→ WHAT THE TASK REQUIRES: Will you give the material below again, every line exactly as it is?

= Beginning of Section =

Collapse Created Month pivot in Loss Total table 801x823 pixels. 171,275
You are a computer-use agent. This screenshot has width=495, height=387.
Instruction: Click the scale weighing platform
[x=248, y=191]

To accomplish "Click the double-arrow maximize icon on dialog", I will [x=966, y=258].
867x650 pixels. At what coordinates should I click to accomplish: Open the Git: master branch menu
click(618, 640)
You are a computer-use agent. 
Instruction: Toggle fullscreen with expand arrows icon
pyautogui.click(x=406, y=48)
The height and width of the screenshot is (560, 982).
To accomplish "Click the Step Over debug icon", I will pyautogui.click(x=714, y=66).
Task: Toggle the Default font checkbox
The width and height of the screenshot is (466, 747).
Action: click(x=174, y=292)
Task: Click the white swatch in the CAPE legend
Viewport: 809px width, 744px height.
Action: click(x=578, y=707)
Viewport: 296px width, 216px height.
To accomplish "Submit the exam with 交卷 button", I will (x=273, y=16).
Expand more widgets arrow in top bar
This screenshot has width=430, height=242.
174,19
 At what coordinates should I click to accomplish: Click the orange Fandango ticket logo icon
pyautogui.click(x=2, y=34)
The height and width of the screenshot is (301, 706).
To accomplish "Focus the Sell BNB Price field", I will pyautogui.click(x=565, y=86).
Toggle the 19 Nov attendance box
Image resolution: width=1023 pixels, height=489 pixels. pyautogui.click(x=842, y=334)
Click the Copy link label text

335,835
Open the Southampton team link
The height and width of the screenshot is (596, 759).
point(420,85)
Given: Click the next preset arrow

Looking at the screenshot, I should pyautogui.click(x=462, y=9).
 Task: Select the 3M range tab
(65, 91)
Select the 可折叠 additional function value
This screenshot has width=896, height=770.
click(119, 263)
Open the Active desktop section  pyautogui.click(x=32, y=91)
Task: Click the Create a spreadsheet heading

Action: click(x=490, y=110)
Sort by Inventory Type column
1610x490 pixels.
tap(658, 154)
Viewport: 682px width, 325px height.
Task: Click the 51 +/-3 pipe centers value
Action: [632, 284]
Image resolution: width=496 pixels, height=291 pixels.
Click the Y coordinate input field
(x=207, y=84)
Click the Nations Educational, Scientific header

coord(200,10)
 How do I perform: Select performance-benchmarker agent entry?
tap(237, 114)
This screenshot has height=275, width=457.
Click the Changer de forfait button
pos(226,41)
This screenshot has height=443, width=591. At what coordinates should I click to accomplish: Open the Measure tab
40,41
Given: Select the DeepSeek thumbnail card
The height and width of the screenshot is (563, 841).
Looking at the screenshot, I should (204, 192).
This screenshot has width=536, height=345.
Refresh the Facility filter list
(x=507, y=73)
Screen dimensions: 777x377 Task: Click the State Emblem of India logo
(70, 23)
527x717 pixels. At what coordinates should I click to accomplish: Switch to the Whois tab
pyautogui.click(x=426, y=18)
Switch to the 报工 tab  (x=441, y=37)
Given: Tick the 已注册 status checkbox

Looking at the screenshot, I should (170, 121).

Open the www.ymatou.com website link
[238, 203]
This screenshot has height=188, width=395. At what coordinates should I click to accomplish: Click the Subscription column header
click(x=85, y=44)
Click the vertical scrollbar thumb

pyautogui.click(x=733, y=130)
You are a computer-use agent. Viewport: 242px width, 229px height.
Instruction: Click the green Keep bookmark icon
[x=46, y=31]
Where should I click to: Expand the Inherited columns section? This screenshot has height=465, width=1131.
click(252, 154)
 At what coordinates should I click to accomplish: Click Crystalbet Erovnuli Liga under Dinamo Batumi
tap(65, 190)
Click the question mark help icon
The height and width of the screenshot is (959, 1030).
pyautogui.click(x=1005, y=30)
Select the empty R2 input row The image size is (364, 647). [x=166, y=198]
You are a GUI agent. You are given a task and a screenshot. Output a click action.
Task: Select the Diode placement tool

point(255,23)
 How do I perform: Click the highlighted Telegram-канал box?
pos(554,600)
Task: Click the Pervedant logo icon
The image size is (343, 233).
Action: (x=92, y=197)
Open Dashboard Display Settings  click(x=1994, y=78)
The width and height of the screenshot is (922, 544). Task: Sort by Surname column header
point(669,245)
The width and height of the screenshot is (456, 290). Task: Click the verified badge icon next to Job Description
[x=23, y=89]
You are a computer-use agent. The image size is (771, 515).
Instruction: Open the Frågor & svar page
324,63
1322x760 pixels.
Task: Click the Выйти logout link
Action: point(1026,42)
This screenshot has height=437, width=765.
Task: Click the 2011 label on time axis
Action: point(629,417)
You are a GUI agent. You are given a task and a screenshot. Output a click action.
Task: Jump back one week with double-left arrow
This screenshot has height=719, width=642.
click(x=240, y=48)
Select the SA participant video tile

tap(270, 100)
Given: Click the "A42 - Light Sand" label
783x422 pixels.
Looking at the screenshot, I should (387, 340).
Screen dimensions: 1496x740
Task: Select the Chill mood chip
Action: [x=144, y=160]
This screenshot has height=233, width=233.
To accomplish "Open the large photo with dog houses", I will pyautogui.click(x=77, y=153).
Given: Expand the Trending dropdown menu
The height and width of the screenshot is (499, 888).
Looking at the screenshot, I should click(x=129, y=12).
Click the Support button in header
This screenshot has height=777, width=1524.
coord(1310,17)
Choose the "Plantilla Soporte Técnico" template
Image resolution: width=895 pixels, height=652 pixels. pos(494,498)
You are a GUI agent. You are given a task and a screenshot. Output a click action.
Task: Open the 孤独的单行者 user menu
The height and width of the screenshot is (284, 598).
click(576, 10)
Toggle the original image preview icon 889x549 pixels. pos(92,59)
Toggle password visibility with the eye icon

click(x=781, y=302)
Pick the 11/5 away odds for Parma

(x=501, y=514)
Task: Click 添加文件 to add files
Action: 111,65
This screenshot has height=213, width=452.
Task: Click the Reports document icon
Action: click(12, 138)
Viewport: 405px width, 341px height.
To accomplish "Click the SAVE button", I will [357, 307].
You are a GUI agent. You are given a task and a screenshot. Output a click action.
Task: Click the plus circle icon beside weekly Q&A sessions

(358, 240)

= End of Section =

→ SOLVED PROBLEM:
Collapse Created Month pivot in Loss Total table 801x823 pixels. 171,275
You are a computer-use agent. This screenshot has width=495, height=387.
Instruction: Click the scale weighing platform
[x=248, y=191]

To accomplish "Click the double-arrow maximize icon on dialog", I will [x=966, y=258].
867x650 pixels. At what coordinates should I click to accomplish: Open the Git: master branch menu
click(618, 640)
You are a computer-use agent. 
Instruction: Toggle fullscreen with expand arrows icon
pyautogui.click(x=406, y=48)
The height and width of the screenshot is (560, 982).
To accomplish "Click the Step Over debug icon", I will pyautogui.click(x=714, y=66).
Task: Toggle the Default font checkbox
The width and height of the screenshot is (466, 747).
Action: click(x=174, y=292)
Task: Click the white swatch in the CAPE legend
Viewport: 809px width, 744px height.
Action: click(x=578, y=707)
Viewport: 296px width, 216px height.
To accomplish "Submit the exam with 交卷 button", I will (x=273, y=16).
Expand more widgets arrow in top bar
This screenshot has width=430, height=242.
174,19
 At what coordinates should I click to accomplish: Click the orange Fandango ticket logo icon
pyautogui.click(x=2, y=34)
The height and width of the screenshot is (301, 706).
To accomplish "Focus the Sell BNB Price field", I will pyautogui.click(x=565, y=86).
Toggle the 19 Nov attendance box
Image resolution: width=1023 pixels, height=489 pixels. pyautogui.click(x=842, y=334)
Click the Copy link label text

335,835
Open the Southampton team link
The height and width of the screenshot is (596, 759).
point(420,85)
Given: Click the next preset arrow

Looking at the screenshot, I should pyautogui.click(x=462, y=9).
 Task: Select the 3M range tab
(65, 91)
Select the 可折叠 additional function value
This screenshot has width=896, height=770.
click(119, 263)
Open the Active desktop section  pyautogui.click(x=32, y=91)
Task: Click the Create a spreadsheet heading

Action: click(x=490, y=110)
Sort by Inventory Type column
1610x490 pixels.
tap(658, 154)
Viewport: 682px width, 325px height.
Task: Click the 51 +/-3 pipe centers value
Action: [632, 284]
Image resolution: width=496 pixels, height=291 pixels.
Click the Y coordinate input field
(x=207, y=84)
Click the Nations Educational, Scientific header

coord(200,10)
 How do I perform: Select performance-benchmarker agent entry?
tap(237, 114)
This screenshot has height=275, width=457.
Click the Changer de forfait button
pos(226,41)
This screenshot has height=443, width=591. At what coordinates should I click to accomplish: Open the Measure tab
40,41
Given: Select the DeepSeek thumbnail card
The height and width of the screenshot is (563, 841).
Looking at the screenshot, I should (204, 192).
This screenshot has width=536, height=345.
Refresh the Facility filter list
(x=507, y=73)
Screen dimensions: 777x377 Task: Click the State Emblem of India logo
(70, 23)
527x717 pixels. At what coordinates should I click to accomplish: Switch to the Whois tab
pyautogui.click(x=426, y=18)
Switch to the 报工 tab  (x=441, y=37)
Given: Tick the 已注册 status checkbox

Looking at the screenshot, I should (170, 121).

Open the www.ymatou.com website link
[238, 203]
This screenshot has height=188, width=395. At what coordinates should I click to accomplish: Click the Subscription column header
click(x=85, y=44)
Click the vertical scrollbar thumb

pyautogui.click(x=733, y=130)
You are a computer-use agent. Viewport: 242px width, 229px height.
Instruction: Click the green Keep bookmark icon
[x=46, y=31]
Where should I click to: Expand the Inherited columns section? This screenshot has height=465, width=1131.
click(252, 154)
 At what coordinates should I click to accomplish: Click Crystalbet Erovnuli Liga under Dinamo Batumi
tap(65, 190)
Click the question mark help icon
The height and width of the screenshot is (959, 1030).
pyautogui.click(x=1005, y=30)
Select the empty R2 input row The image size is (364, 647). [x=166, y=198]
You are a GUI agent. You are given a task and a screenshot. Output a click action.
Task: Select the Diode placement tool

point(255,23)
 How do I perform: Click the highlighted Telegram-канал box?
pos(554,600)
Task: Click the Pervedant logo icon
The image size is (343, 233).
Action: (x=92, y=197)
Open Dashboard Display Settings  click(x=1994, y=78)
The width and height of the screenshot is (922, 544). Task: Sort by Surname column header
point(669,245)
The width and height of the screenshot is (456, 290). Task: Click the verified badge icon next to Job Description
[x=23, y=89]
You are a computer-use agent. The image size is (771, 515).
Instruction: Open the Frågor & svar page
324,63
1322x760 pixels.
Task: Click the Выйти logout link
Action: point(1026,42)
This screenshot has height=437, width=765.
Task: Click the 2011 label on time axis
Action: point(629,417)
You are a GUI agent. You are given a task and a screenshot. Output a click action.
Task: Jump back one week with double-left arrow
This screenshot has height=719, width=642.
click(x=240, y=48)
Select the SA participant video tile

tap(270, 100)
Given: Click the "A42 - Light Sand" label
783x422 pixels.
Looking at the screenshot, I should (387, 340).
Screen dimensions: 1496x740
Task: Select the Chill mood chip
Action: [x=144, y=160]
This screenshot has height=233, width=233.
To accomplish "Open the large photo with dog houses", I will pyautogui.click(x=77, y=153).
Given: Expand the Trending dropdown menu
The height and width of the screenshot is (499, 888).
Looking at the screenshot, I should click(x=129, y=12).
Click the Support button in header
This screenshot has height=777, width=1524.
coord(1310,17)
Choose the "Plantilla Soporte Técnico" template
Image resolution: width=895 pixels, height=652 pixels. pos(494,498)
You are a GUI agent. You are given a task and a screenshot. Output a click action.
Task: Open the 孤独的单行者 user menu
The height and width of the screenshot is (284, 598).
click(576, 10)
Toggle the original image preview icon 889x549 pixels. pos(92,59)
Toggle password visibility with the eye icon

click(x=781, y=302)
Pick the 11/5 away odds for Parma

(x=501, y=514)
Task: Click 添加文件 to add files
Action: 111,65
This screenshot has height=213, width=452.
Task: Click the Reports document icon
Action: click(12, 138)
Viewport: 405px width, 341px height.
To accomplish "Click the SAVE button", I will [357, 307].
You are a GUI agent. You are given a task and a screenshot. Output a click action.
Task: Click the plus circle icon beside weekly Q&A sessions

(358, 240)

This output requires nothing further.